====== DATA FOR THIS EXERCISE ======

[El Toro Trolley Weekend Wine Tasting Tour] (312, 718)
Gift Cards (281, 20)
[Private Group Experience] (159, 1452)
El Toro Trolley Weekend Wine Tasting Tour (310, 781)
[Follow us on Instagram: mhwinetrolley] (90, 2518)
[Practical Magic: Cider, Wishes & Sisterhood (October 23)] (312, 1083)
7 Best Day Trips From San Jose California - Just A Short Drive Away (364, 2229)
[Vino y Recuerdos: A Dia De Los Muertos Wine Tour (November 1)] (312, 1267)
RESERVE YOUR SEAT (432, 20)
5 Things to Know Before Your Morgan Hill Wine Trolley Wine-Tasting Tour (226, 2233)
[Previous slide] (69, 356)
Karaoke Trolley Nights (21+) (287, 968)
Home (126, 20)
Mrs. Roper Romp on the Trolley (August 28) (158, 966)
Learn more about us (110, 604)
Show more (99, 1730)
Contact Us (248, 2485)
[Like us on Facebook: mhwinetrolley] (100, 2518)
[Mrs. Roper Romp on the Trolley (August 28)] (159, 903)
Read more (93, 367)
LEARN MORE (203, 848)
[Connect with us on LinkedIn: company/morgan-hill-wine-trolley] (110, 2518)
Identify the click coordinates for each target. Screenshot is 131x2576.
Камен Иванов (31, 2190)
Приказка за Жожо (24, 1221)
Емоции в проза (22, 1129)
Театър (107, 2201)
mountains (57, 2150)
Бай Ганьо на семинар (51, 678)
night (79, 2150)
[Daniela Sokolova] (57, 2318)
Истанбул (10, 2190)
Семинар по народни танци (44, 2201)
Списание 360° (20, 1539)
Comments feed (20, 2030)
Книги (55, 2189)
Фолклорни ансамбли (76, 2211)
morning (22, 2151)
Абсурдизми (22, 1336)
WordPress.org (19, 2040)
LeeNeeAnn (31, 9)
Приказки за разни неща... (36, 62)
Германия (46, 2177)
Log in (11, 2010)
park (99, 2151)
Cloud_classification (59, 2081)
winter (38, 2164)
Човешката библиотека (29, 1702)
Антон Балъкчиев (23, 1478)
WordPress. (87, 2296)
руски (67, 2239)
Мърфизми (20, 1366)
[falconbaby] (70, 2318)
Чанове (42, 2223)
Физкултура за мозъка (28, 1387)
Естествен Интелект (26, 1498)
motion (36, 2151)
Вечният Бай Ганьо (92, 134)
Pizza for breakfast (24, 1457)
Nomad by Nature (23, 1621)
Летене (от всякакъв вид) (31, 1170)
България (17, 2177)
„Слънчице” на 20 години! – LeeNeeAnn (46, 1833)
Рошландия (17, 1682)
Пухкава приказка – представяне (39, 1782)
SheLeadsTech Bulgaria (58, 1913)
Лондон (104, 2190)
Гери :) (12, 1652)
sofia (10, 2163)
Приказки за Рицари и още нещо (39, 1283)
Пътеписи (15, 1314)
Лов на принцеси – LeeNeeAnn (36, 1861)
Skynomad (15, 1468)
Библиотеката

======

GOAL OF THE EXERCISE ->
Once the line that contains "Karaoke Trolley Nights (21+) (287, 968)" is found, please give it again exactly, along with each line that comes after it, through the last line of the entries.

WRITTEN RESPONSE ->
Karaoke Trolley Nights (21+) (287, 968)
Home (126, 20)
Mrs. Roper Romp on the Trolley (August 28) (158, 966)
Learn more about us (110, 604)
Show more (99, 1730)
Contact Us (248, 2485)
[Like us on Facebook: mhwinetrolley] (100, 2518)
[Mrs. Roper Romp on the Trolley (August 28)] (159, 903)
Read more (93, 367)
LEARN MORE (203, 848)
[Connect with us on LinkedIn: company/morgan-hill-wine-trolley] (110, 2518)
Identify the click coordinates for each target. Screenshot is 131x2576.
Камен Иванов (31, 2190)
Приказка за Жожо (24, 1221)
Емоции в проза (22, 1129)
Театър (107, 2201)
mountains (57, 2150)
Бай Ганьо на семинар (51, 678)
night (79, 2150)
[Daniela Sokolova] (57, 2318)
Истанбул (10, 2190)
Семинар по народни танци (44, 2201)
Списание 360° (20, 1539)
Comments feed (20, 2030)
Книги (55, 2189)
Фолклорни ансамбли (76, 2211)
morning (22, 2151)
Абсурдизми (22, 1336)
WordPress.org (19, 2040)
LeeNeeAnn (31, 9)
Приказки за разни неща... (36, 62)
Германия (46, 2177)
Log in (11, 2010)
park (99, 2151)
Cloud_classification (59, 2081)
winter (38, 2164)
Човешката библиотека (29, 1702)
Антон Балъкчиев (23, 1478)
WordPress. (87, 2296)
руски (67, 2239)
Мърфизми (20, 1366)
[falconbaby] (70, 2318)
Чанове (42, 2223)
Физкултура за мозъка (28, 1387)
Естествен Интелект (26, 1498)
motion (36, 2151)
Вечният Бай Ганьо (92, 134)
Pizza for breakfast (24, 1457)
Nomad by Nature (23, 1621)
Летене (от всякакъв вид) (31, 1170)
България (17, 2177)
„Слънчице” на 20 години! – LeeNeeAnn (46, 1833)
Рошландия (17, 1682)
Пухкава приказка – представяне (39, 1782)
SheLeadsTech Bulgaria (58, 1913)
Лондон (104, 2190)
Гери :) (12, 1652)
sofia (10, 2163)
Приказки за Рицари и още нещо (39, 1283)
Пътеписи (15, 1314)
Лов на принцеси – LeeNeeAnn (36, 1861)
Skynomad (15, 1468)
Библиотеката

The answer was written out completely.